The editing at points goes further sometimes in altering the time frame, various realities blurred between the African Queen and Hess' reality for example, as does a strange dream where other characters wearing silver masks and dinner suits invite Hess to a party we never see. The actual tone used throughout for the film, moderate and slow, adds to its eerie mood in general, a drifting atmosphere felt throughout. It's a very sedate movie barring the most sudden of deaths and events, detaching the film from a continuous pace which you have to soak in thoughtfully instead.

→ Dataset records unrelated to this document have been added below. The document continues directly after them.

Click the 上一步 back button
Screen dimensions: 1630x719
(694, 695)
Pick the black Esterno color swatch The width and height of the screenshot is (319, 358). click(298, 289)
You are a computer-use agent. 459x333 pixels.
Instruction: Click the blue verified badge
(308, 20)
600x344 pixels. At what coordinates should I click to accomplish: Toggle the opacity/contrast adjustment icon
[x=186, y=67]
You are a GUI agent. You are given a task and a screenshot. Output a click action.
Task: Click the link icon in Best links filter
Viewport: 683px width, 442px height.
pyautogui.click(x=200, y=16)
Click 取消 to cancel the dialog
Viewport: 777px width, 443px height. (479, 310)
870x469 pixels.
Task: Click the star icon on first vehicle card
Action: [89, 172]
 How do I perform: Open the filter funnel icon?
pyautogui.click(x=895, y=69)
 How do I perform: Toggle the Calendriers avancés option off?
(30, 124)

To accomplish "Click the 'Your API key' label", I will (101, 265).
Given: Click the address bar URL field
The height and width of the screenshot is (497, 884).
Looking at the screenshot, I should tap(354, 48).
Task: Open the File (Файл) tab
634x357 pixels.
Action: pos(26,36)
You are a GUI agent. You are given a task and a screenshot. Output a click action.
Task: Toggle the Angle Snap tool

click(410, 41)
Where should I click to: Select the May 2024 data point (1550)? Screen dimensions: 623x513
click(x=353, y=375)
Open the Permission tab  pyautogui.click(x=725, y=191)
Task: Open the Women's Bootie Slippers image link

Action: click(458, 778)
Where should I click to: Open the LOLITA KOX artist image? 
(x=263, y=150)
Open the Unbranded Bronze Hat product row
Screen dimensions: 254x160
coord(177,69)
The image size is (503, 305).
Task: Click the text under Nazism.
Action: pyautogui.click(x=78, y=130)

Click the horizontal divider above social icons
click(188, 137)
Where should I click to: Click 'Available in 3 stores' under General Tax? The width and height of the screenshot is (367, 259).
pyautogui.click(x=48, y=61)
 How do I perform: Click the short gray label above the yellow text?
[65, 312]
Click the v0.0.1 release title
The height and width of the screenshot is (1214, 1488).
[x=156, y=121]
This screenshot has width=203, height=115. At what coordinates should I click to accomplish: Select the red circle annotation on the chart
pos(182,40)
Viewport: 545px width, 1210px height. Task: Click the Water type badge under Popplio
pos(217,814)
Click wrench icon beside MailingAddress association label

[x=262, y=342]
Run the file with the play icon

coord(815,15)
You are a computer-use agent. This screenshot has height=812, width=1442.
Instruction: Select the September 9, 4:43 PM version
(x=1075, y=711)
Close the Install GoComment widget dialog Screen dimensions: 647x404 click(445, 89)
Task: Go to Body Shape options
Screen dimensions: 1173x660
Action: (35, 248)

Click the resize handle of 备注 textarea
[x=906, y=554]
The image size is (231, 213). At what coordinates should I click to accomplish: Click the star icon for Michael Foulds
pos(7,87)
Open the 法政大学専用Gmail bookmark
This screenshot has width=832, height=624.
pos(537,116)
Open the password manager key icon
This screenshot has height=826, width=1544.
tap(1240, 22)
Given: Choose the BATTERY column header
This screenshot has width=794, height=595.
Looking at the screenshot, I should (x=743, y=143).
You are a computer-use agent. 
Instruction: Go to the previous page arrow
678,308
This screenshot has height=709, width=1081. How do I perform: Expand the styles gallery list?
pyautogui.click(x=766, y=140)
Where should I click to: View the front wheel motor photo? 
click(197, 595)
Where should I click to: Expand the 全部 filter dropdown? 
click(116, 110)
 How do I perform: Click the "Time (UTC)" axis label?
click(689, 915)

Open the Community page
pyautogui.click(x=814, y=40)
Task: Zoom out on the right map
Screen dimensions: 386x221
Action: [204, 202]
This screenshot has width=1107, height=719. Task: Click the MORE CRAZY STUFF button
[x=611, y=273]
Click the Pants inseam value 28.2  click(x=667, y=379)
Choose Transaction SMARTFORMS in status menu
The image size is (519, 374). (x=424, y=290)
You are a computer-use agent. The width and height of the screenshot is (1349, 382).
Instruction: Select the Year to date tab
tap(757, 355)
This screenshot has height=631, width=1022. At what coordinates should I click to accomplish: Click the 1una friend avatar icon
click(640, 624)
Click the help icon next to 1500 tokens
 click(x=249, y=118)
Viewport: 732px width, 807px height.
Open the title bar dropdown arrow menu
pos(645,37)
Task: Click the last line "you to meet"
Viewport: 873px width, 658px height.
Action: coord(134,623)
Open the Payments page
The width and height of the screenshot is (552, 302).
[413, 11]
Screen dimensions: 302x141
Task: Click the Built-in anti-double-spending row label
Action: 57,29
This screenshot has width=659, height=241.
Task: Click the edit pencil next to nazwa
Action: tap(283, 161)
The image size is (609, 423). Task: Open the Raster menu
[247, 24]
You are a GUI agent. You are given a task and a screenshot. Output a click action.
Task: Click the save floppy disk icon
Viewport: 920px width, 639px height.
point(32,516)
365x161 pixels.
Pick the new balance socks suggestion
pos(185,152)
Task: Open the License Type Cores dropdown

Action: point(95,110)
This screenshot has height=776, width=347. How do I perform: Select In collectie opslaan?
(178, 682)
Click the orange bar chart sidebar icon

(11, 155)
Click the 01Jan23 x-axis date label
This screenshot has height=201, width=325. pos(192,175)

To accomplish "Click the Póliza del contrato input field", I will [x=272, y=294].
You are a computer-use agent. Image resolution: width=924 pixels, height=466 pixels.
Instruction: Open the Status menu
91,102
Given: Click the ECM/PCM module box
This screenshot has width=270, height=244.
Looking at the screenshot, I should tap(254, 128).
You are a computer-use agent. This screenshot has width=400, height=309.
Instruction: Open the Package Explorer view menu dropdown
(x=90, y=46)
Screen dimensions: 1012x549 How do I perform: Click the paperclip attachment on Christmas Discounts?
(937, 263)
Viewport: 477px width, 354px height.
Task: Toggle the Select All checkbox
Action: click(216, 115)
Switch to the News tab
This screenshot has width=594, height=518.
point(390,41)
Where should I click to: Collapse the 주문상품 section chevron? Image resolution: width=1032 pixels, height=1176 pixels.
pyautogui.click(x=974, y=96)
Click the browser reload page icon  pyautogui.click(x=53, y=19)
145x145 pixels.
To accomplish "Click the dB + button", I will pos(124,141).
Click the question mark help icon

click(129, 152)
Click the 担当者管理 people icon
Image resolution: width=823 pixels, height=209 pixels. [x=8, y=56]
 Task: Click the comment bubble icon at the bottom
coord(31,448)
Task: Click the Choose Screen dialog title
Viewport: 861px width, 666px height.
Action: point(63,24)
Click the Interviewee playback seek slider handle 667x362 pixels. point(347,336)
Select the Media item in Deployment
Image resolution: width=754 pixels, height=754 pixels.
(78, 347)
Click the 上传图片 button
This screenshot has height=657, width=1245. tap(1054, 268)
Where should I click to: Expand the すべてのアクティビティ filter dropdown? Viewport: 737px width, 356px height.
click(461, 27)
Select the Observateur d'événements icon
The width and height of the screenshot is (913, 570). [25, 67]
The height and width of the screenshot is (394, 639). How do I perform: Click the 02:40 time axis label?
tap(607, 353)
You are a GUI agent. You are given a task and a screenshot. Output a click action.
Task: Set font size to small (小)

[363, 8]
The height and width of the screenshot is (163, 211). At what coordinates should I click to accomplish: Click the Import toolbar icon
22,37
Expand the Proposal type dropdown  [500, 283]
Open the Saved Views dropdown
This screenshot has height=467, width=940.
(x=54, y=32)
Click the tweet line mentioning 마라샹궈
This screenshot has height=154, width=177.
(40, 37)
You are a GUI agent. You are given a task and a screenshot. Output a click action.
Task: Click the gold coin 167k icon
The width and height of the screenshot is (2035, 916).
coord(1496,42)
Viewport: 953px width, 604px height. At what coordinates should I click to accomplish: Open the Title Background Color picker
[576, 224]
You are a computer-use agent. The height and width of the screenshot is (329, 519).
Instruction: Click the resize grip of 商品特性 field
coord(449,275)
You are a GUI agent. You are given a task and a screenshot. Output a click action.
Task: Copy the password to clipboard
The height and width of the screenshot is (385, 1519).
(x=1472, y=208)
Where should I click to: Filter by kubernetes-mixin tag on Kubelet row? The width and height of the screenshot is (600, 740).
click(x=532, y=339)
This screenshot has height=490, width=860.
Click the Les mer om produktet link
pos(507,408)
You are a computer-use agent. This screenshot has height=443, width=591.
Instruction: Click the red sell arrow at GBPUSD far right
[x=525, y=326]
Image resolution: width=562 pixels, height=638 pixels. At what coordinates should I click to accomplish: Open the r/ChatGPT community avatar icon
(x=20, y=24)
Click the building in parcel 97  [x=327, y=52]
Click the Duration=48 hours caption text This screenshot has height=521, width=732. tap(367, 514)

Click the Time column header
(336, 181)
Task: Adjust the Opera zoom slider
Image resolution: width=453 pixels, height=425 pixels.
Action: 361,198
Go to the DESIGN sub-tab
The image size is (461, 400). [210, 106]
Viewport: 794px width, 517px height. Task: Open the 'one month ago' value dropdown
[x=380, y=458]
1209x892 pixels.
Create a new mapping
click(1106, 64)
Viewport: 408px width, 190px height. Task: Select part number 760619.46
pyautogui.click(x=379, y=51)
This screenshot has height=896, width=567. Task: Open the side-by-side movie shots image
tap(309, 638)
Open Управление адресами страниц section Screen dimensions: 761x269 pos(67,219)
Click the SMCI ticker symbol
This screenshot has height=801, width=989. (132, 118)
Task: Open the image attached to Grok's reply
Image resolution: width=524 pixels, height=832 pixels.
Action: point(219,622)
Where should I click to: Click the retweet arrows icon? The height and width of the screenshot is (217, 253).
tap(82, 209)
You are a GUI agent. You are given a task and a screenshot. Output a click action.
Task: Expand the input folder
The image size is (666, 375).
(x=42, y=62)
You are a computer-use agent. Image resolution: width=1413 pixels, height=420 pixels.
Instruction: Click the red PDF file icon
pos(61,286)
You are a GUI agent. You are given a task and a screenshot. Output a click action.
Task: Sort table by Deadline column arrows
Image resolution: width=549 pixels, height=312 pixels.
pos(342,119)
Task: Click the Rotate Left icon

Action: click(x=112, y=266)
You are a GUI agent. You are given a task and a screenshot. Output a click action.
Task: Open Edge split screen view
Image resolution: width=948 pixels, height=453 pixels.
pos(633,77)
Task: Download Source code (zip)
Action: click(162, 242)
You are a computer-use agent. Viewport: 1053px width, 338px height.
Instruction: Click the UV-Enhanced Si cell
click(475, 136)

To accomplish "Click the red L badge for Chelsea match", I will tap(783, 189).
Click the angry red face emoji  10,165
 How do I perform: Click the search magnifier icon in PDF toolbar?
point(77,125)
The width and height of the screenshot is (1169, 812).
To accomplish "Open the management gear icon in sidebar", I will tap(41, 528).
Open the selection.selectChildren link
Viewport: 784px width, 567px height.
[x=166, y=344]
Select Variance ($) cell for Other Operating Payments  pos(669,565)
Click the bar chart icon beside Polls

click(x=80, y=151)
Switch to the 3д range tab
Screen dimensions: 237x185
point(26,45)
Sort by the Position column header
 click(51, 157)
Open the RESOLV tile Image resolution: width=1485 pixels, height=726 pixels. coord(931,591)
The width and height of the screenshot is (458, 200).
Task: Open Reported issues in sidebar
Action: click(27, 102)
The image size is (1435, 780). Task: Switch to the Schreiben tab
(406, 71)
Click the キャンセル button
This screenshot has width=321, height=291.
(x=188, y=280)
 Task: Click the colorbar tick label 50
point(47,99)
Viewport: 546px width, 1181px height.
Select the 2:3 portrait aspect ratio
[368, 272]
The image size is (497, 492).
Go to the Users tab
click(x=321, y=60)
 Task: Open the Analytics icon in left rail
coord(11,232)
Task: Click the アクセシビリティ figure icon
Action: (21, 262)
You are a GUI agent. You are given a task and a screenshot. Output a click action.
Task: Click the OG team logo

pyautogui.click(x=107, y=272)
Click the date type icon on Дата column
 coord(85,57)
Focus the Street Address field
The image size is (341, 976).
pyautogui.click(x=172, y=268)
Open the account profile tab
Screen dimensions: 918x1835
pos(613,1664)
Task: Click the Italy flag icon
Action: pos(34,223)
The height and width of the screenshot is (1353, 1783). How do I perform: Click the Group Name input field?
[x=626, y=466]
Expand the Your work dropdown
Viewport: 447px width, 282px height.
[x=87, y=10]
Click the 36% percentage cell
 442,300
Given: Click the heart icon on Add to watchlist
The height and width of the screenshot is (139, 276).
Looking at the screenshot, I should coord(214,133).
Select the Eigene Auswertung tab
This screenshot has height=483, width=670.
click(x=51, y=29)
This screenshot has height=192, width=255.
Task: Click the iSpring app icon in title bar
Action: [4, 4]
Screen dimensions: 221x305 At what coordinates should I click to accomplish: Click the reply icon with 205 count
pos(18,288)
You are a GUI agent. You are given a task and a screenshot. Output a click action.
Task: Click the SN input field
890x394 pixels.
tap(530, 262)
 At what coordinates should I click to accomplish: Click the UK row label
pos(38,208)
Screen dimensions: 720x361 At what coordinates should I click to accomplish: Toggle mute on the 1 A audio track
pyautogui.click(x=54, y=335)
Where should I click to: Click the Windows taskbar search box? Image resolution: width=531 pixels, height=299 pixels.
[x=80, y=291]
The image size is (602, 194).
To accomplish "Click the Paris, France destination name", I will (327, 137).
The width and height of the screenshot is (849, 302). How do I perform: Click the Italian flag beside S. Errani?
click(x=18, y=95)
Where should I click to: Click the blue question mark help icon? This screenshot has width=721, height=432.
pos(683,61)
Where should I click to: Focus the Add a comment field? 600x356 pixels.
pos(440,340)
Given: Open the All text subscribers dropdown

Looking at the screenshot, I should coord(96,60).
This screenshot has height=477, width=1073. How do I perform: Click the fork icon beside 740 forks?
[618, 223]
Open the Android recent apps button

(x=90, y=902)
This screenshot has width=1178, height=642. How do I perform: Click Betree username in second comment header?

Why it doesn't go further beyond a "Medium" is that it's a very dramatic heavy work, a lot of grounded dialogue which drastically contrasts with the overall tone. Where it stands in the category it's placed however is pretty high. What stands out is still very different and has to be viewed differently from conventional vampire stories, the tone and Gunn's obsessions leading to the emotions dictating the tone. This is an inherently expressionist concept where the film, while completely dependent on its performances and script, still maintains its events being dictated by the characters' internal worlds rather than plotting around them. Particularly when it reaches it ending, when a figures rises as if reborn in nakedness from a body of water, the film also has phantasmagoric aspects throughout its narrative, Gunn not sacrificing the horror template he used for his ideas but instead, rather than the stereotypes of the Bela Lugosi vampire, using the material to create images like those mentioned in the review that are more idiosyncratic for what he desired. This means that the foot between its exploitation origins and its artistic intentions - between the psychotronic and expressionist tags I've used - is not that problematic, only so in the case of the original distributors who wanted a straight forward Blaxploitation vampire film. As it stands, the more quieter and pragmatic version Gunn actually made is more suitably macabre and unconventional as a result.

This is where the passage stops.